Work through Contradictions
Vent Diagrams help us reflect on the challenges, complexities, and contradictions of doing this work, and figure out how we can keep moving forward. Here is one of the big tensions we heard from participants about building with families & neighbors within school communities.


Families & neighbors are a part of school communities
School life & schedules are designed for students and staff
Talk with Your Community
What does this look like for you and the people in your life? Use the prompts below to explore ideas with others in your school and communities about building with families and neighbors, laying the groundwork for community understanding and making change. (Check out the Community Conversations Toolkit for downloadable guides for facilitating discussions about this project.)
Explore. What have you learned from your family or community about what it means to have each others’ backs or to support one another?
Share Experiences. Think about some of the places you go on a daily basis… who are the people in those spaces who you look to for wisdom or advice? What have you learned from those people?
Envision.
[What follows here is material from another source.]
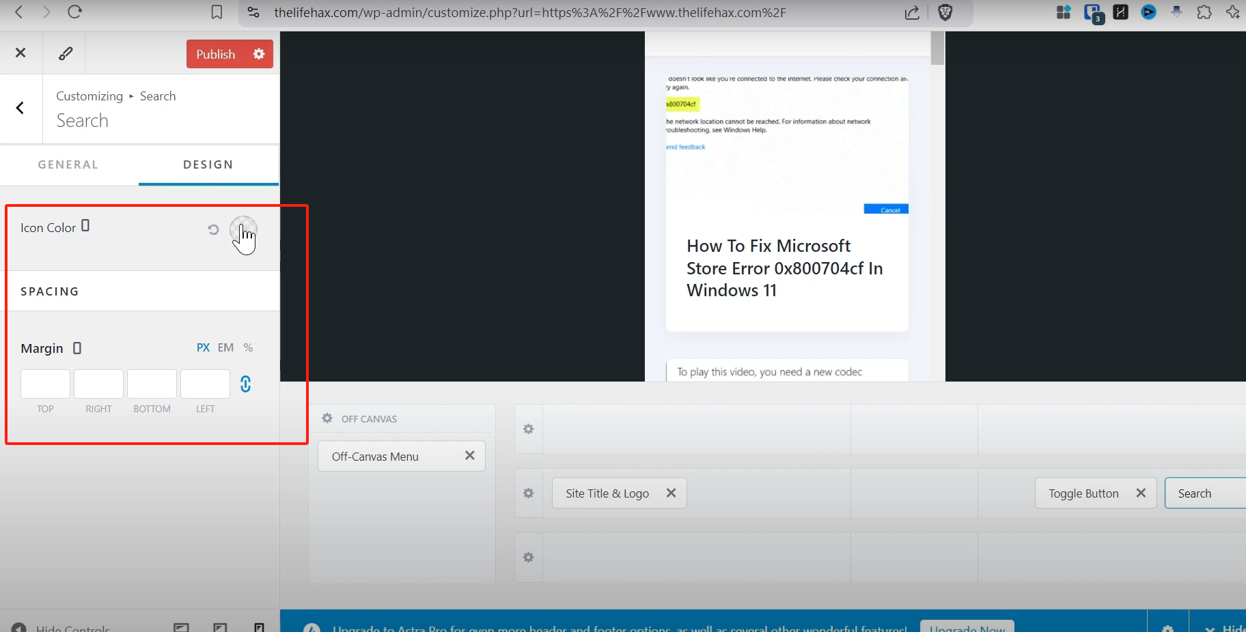
Task: Close the Customizer with X icon
Action: click(20, 53)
In what instances do you think would be helpful to include parents, families, and community members in what happens at school? Why?
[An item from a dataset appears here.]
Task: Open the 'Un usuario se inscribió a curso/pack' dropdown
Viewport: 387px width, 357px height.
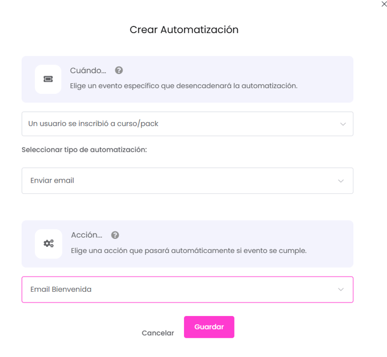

Explore. Can you think of places in your community where people interact across generations? What kind of experiences happen there?
Share Experiences. Can you remember a time where parents or families worked together to make something happen for the community? What did you learn from that?
Envision. In a time of need, who would you want to call on for help or care in your community? How do you think having that support system might impact yourself or others?
Make It Happen
The young people, educators, and parents we spoke with shared incredible examples of how their schools are already building with families and neighbors, as well as visions of the world we must keep fighting for…. This is what restorative justice looks like, when it’s On Our Terms.
Build School Practice.
Here are specific ideas about how school communities can build with families and neighbors.
- Integrate parents and family members into community building and response-to-harm circles, including time outside of the school day that is accessible to parents. Making this possible requires taking into account family members’ work schedules, the availability of translation services, and the impact of community members coming into contact with and navigating interactions with school safety agents and metal detectors, and the nature of specific students’ relationships with their family members.
- Integrate restorative practices like community circles within non-disciplinary contexts such as PTA meetings and parent-teacher conferences or parent-teacher reading groups, providing opportunities for parents to engage in storytelling and reflection on behalf of their own lived experiences.
- Offer restorative justice and circle training to parents, and provide opportunities for parents to facilitate circles within the school community, with young people, staff, and other parents as co-facilitators.
- Co-create resources with students, families, and community leaders documenting community spaces, people and resources within them, and how to access them
- Incorporate conversations into community building and response to harm circles that involve reflection on relationships outside of the school and how the growth and learning that takes place in circle applies in the community at large
Morgan L (she/her): Each advisor was ‘responsible’ for 12 students so that made the parent-to-staff member ratio really small…. Parents felt like they could connect or reach out to someone right away if there was any big news updates… because you’re building a relationship with that particular family…. As an advisor, I was constantly communicating with the family about what was going on, the good and the bad things… That parent or family felt comfortable reaching out to me, following up with me… So I think that really allowed me to dive deeper with my parents and our school to dive deeper with parent relationships because we were building trust through being consistent with them.
Demand Policy Change.
Here are some key policies needed to better support our schools in building with students’ families and the surrounding community.
- Provide and fund introductory workshops about restorative justice available to all NYC parents via borough-wide or city-wide workshops at least twice a year, promoted through children’s schools and community networks.
- Provide and fund restorative justice training for parent leaders in school communities and in citywide positions, including intergenerational training experiences with students and staff.
- Create citywide resource guides of neighborhood-based support services for youth and families that are not attached to systems of policing, surveillance, or family separation, to be used in support of response to harm circles.